The time it takes to identify novel infectious disease agents, again using molecular genetic techniques, has decreased phenomenally in the last few decades, as shown in figure 1. The SARS-like virus, MERS-CoV, currently playing a lethal game of cat and mouse in the Middle East, was identified only days after its initial isolation in Saudi Arabia[3] compared to the four-plus years that it took to identify HIV.

Public health bench researchers, in response to novel infectious disease outbreaks, create “home brew” molecular diagnostic tests months and sometimes years before commercial tests are available. Given the pace at which infections can spread around the world, public health scientists don’t have time to wait for the validation and testing process necessary for FDA approval to release a test for widespread use.

Genomics is another area that is remaking our understanding of population biology and epidemiology. It took three years and $10,000,000, from 2001 to 2004, to go from a first draft to a final complete sequence of the human genome. Now sequencing an entire human genome can be done in less than a day for $1,000. Tens of thousands of prokaryotic and eukaryotic genomes have been sequenced, many with an eye toward understanding the diseases encoded in their genetic material. Sequencing a portion of the genome of cholera isolates in Haiti allowed rapid determination of the South Asian origin of the strain[4]. Knowledge of influenza genetic variation based on sequencing allows public health officials to predict the distribution and evolution of new strains and antimicrobial resistance[5].

Genome-wide association studies (GWAS) are pursuing the genetic risk factors for cardiovascular disease, cancer, and diabetes. The Framingham Heart Study, profiled elsewhere in this issue, was one of the first population-based studies to apply GWAS to its traditional epidemiologic data[6]. Using “paleogenetics,” sequence data for H. pylori have been analyzed to understand the pattern of original human migration in the Pacific region, and to infer the social, dietary, and disease interactions in human populations[7].

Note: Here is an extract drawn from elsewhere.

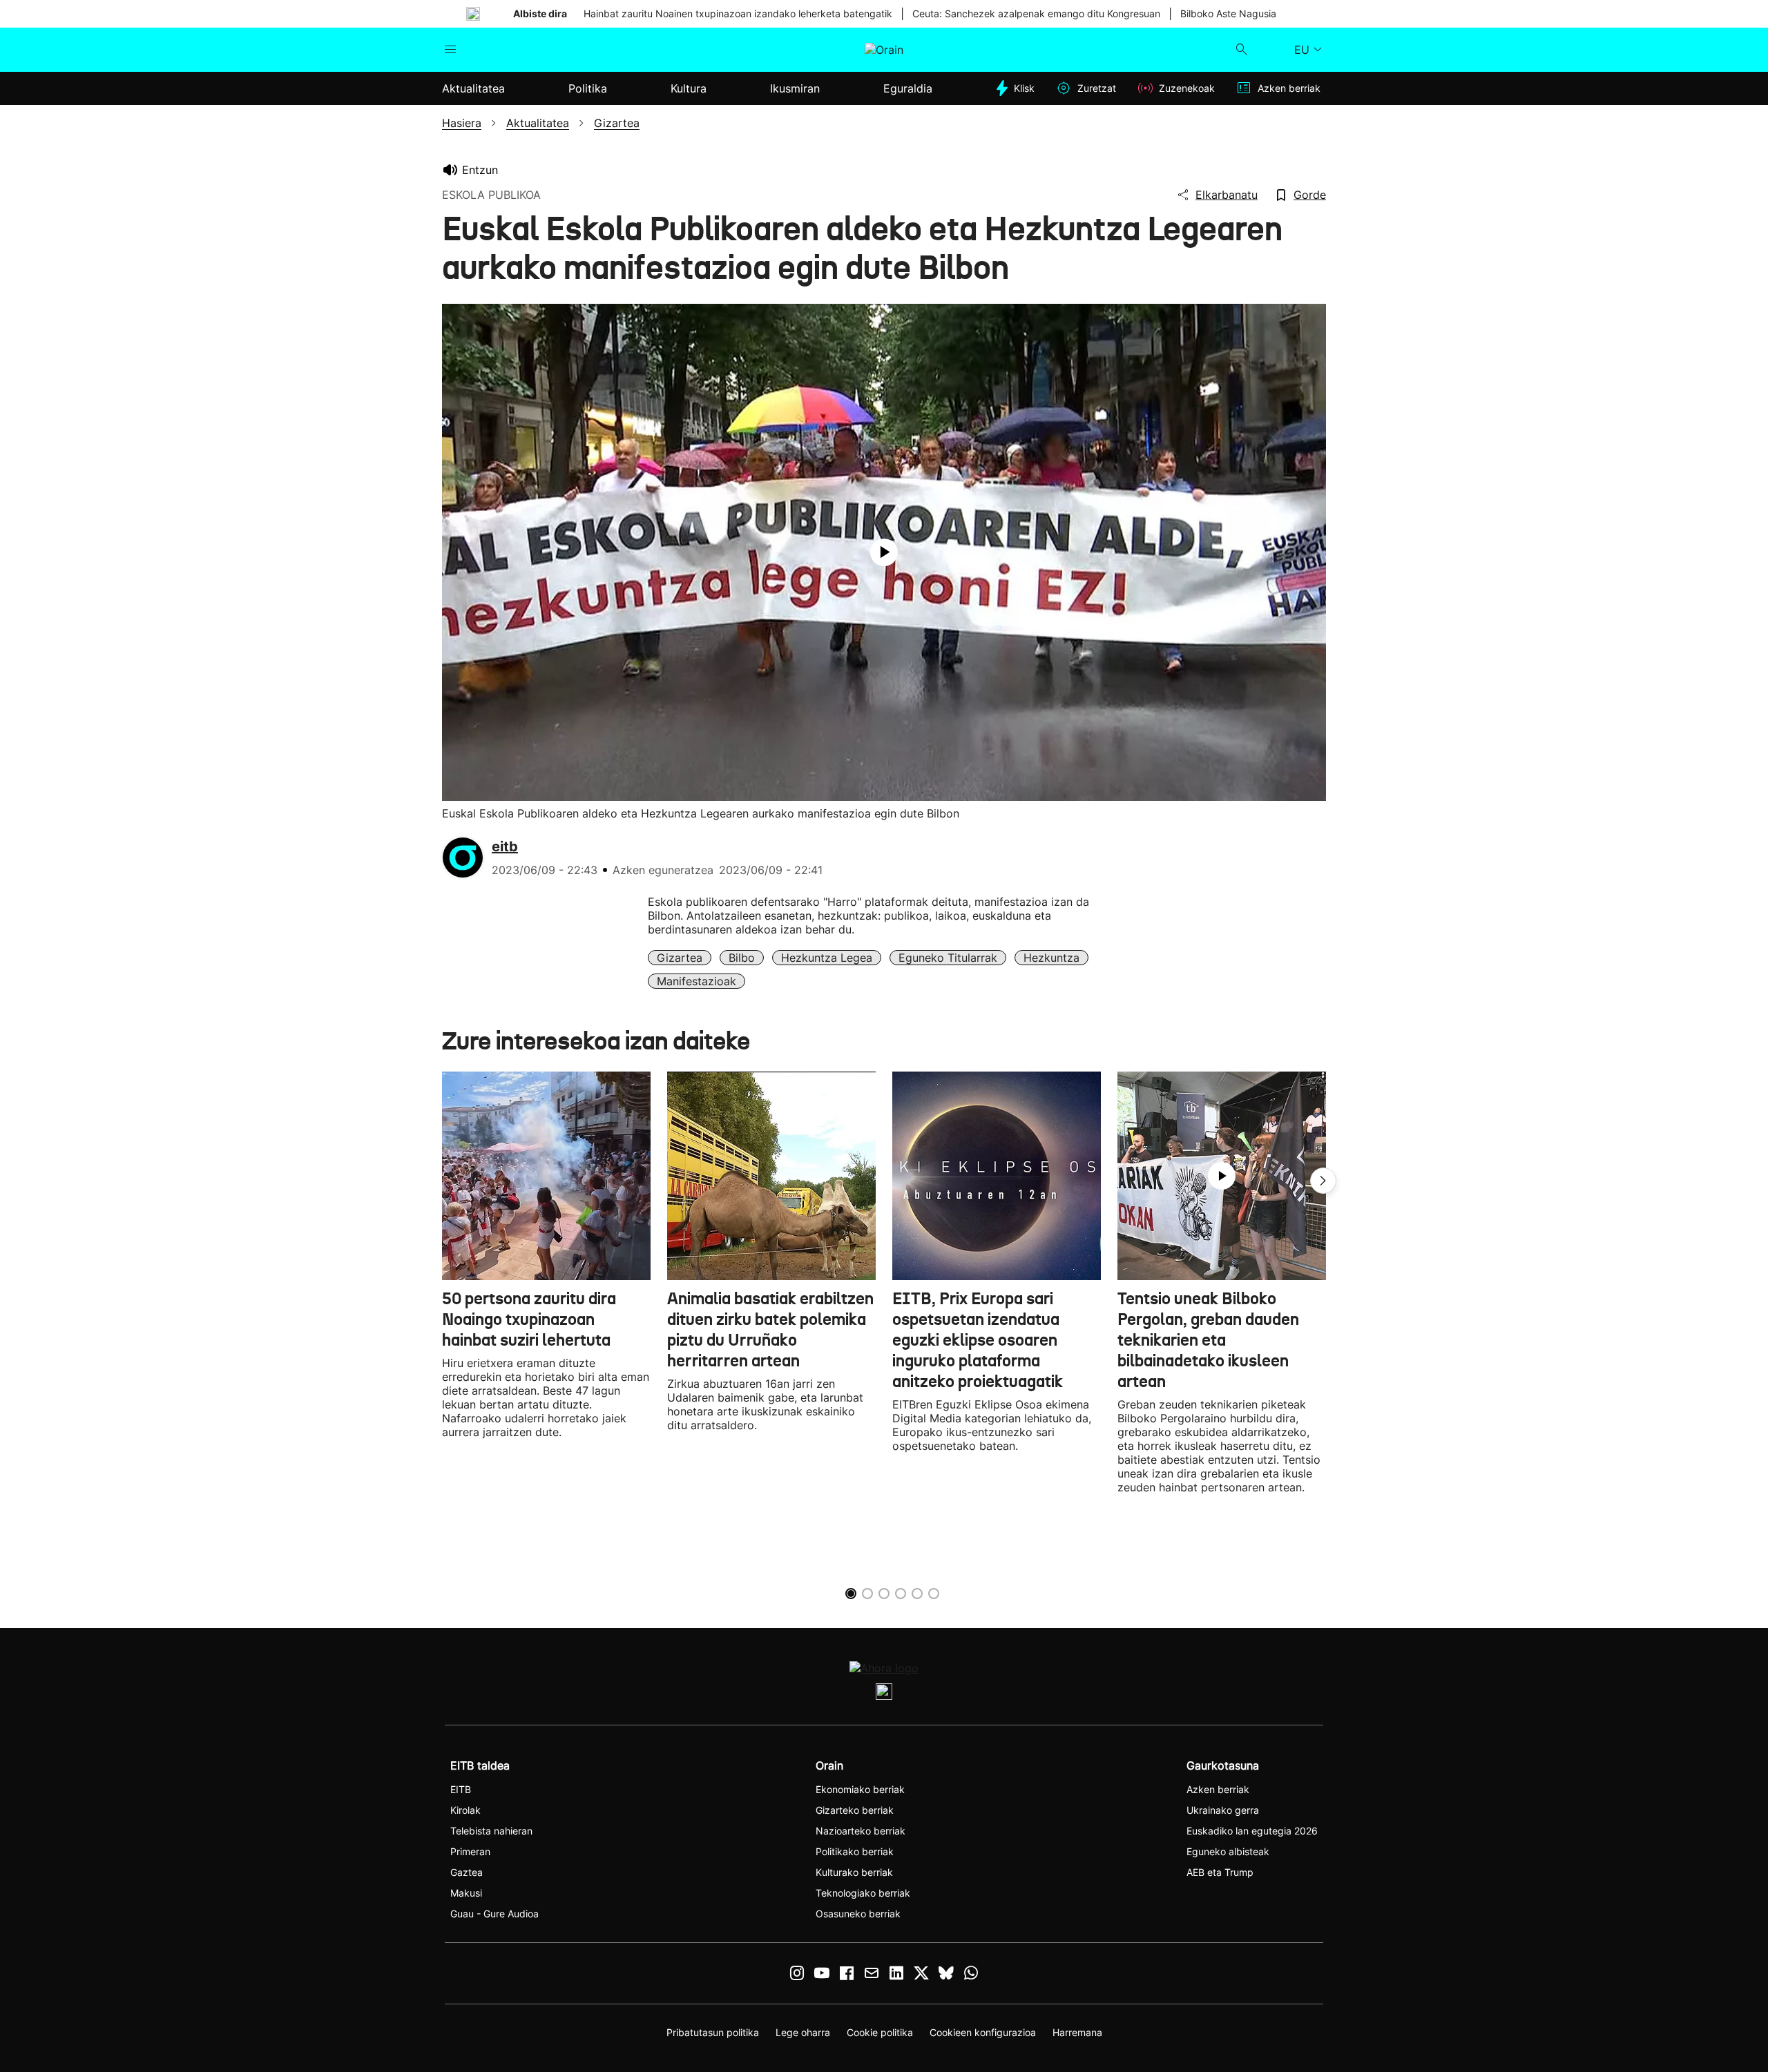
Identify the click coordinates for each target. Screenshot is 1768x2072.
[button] (1323, 1181)
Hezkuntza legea (826, 958)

The ability to control HIV or cancer will not come from an observational study but from the bench. Epidemiology may help the bench researcher focus his or her efforts, and ultimately, public health will roll out the vaccinations and cures that bench scientists discover. It’s this give-and-take between basic and population science that advances human knowledge and human health.

References
  1. Lawn SD, Zumla AI. Lancet, 2011.
  2. Jones TF, et al. Foodborne Pathog Dis, 2007.
  3.  Zaki AM, et al. NEJM, 2012.
  4. Chin CS, et al. NEJM, 2011.
  5. Whitley RJ, et al. Clin Infect Dis, 2013.
  6. Ehret GB. Glob Heart, 2013.
  7. Falush D, et al. Science, 2003; Moodley Y, et al. Science, 2009.
About the Author

Dr. Rebecca Wurtz is the MPH program director at Northwestern University and an Associate Professor in Preventative Medicine. She was previously the Deputy Medical Director of the Illinois Department of Public Health and the President of the Chicago Board of Health.

Two years into the HIV epidemic, Dr. Rebecca Wurtz attended a talk given by a CDC epidemiologist who declared definitively that an infectious disease was the cause of the mysterious and deadly immunologic illness, ending speculation that Gay-Related Immunodeficiency was caused by a recreational drug or a toxin. It would be another two years before the causative virus was identified. As the pace of spread of infectious diseases has quickened, so has the pace of scientific discovery into their causes and control. Here Dr. Wurtz writes about the hand-in-hand relationship of basic science and public health.